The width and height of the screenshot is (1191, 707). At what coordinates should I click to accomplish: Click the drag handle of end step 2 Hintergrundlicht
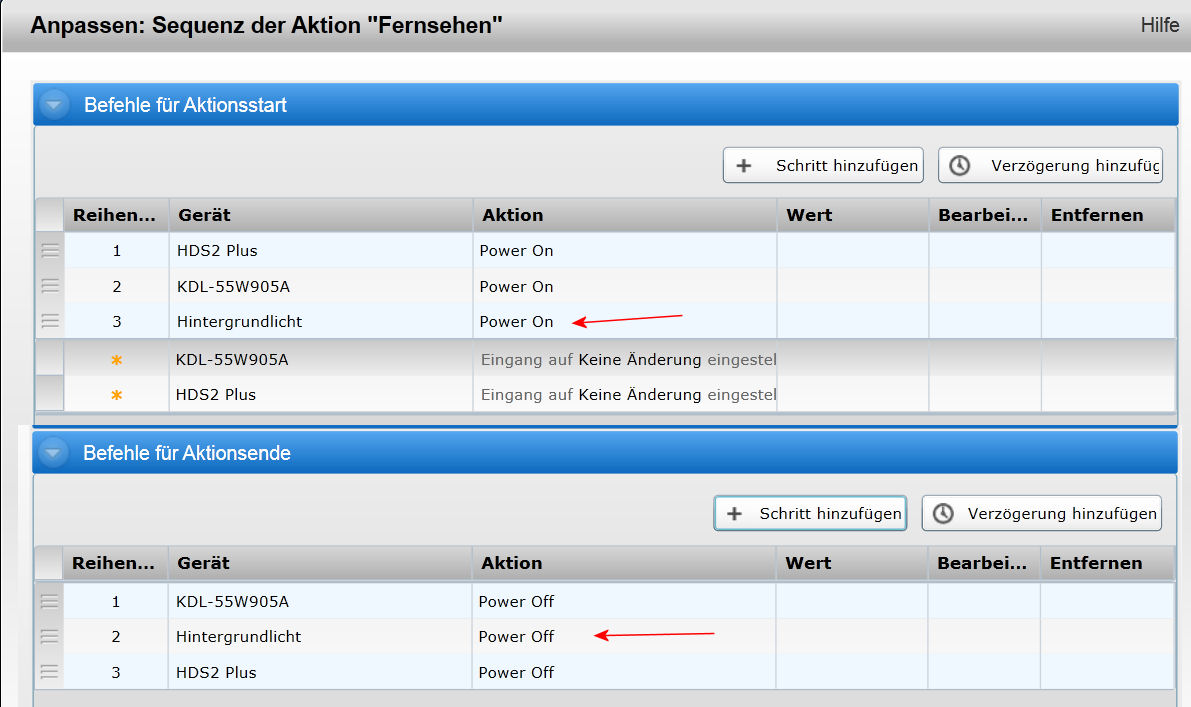[x=49, y=636]
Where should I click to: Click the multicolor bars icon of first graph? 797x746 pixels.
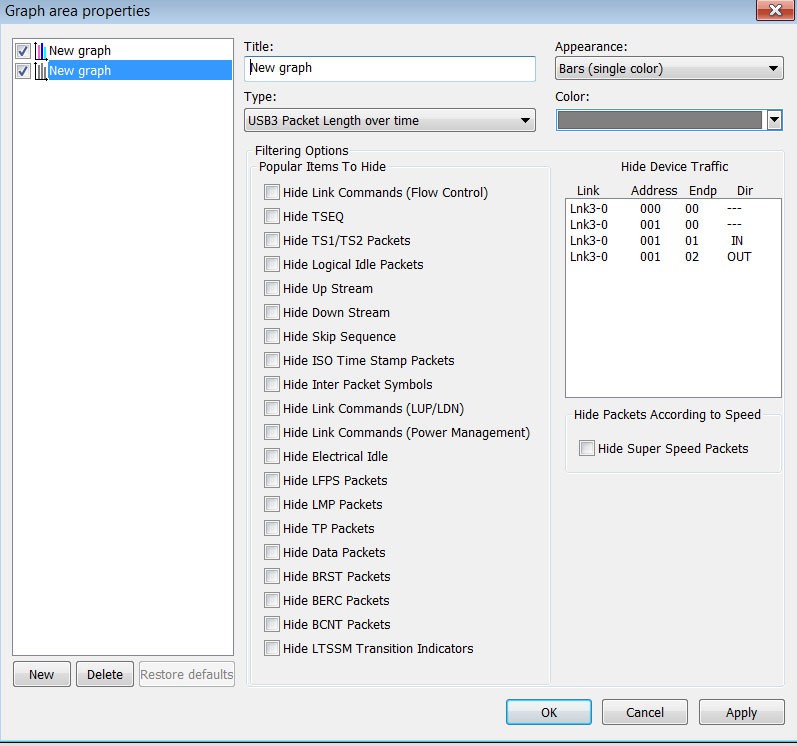click(41, 51)
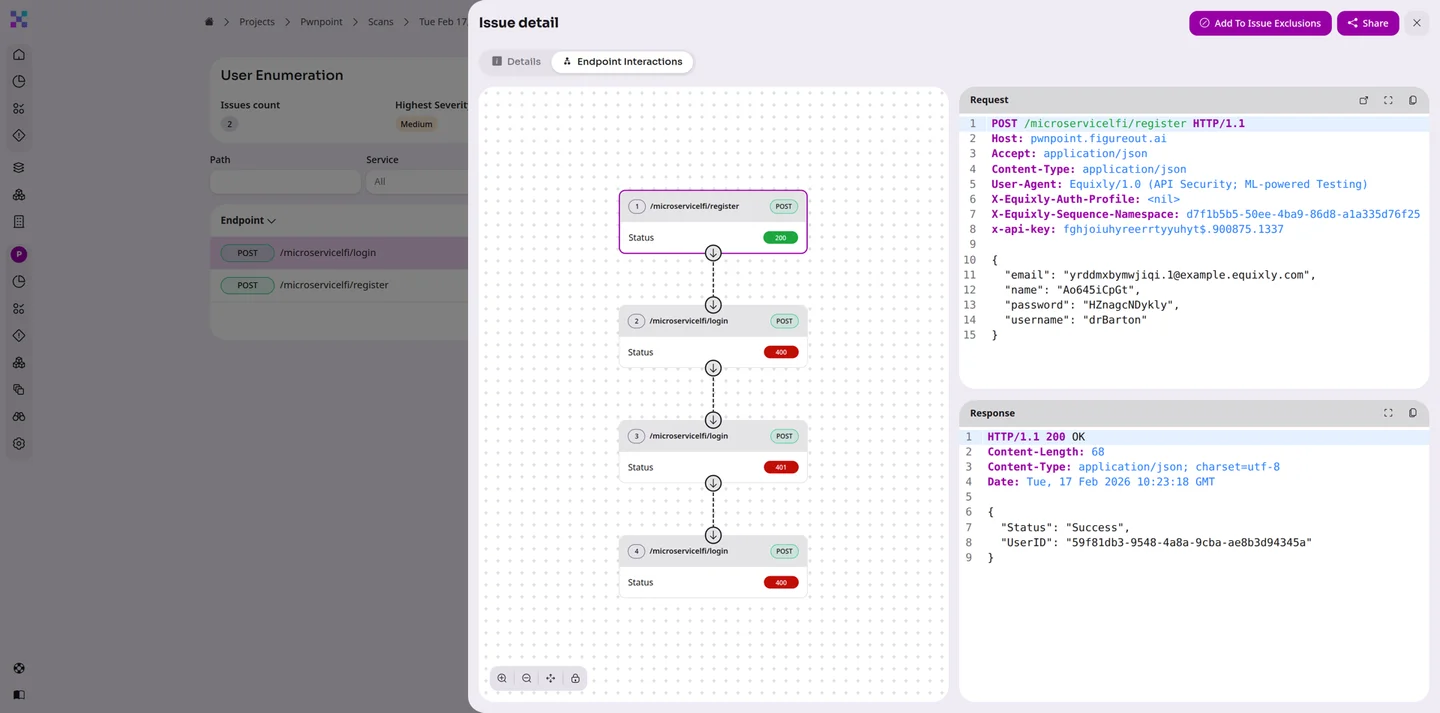Zoom out of the interaction flow canvas

click(x=527, y=678)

==========

**What the task requires:** Would you please restate the records word for word, excluding any images?

**Response to this exercise:**
The width and height of the screenshot is (1191, 707). At what coordinates should I click to accomplish: Click the drag handle of end step 2 Hintergrundlicht
[x=49, y=636]
Where should I click to: Click the multicolor bars icon of first graph? 797x746 pixels.
click(41, 51)
Zoom out of the interaction flow canvas

click(x=527, y=678)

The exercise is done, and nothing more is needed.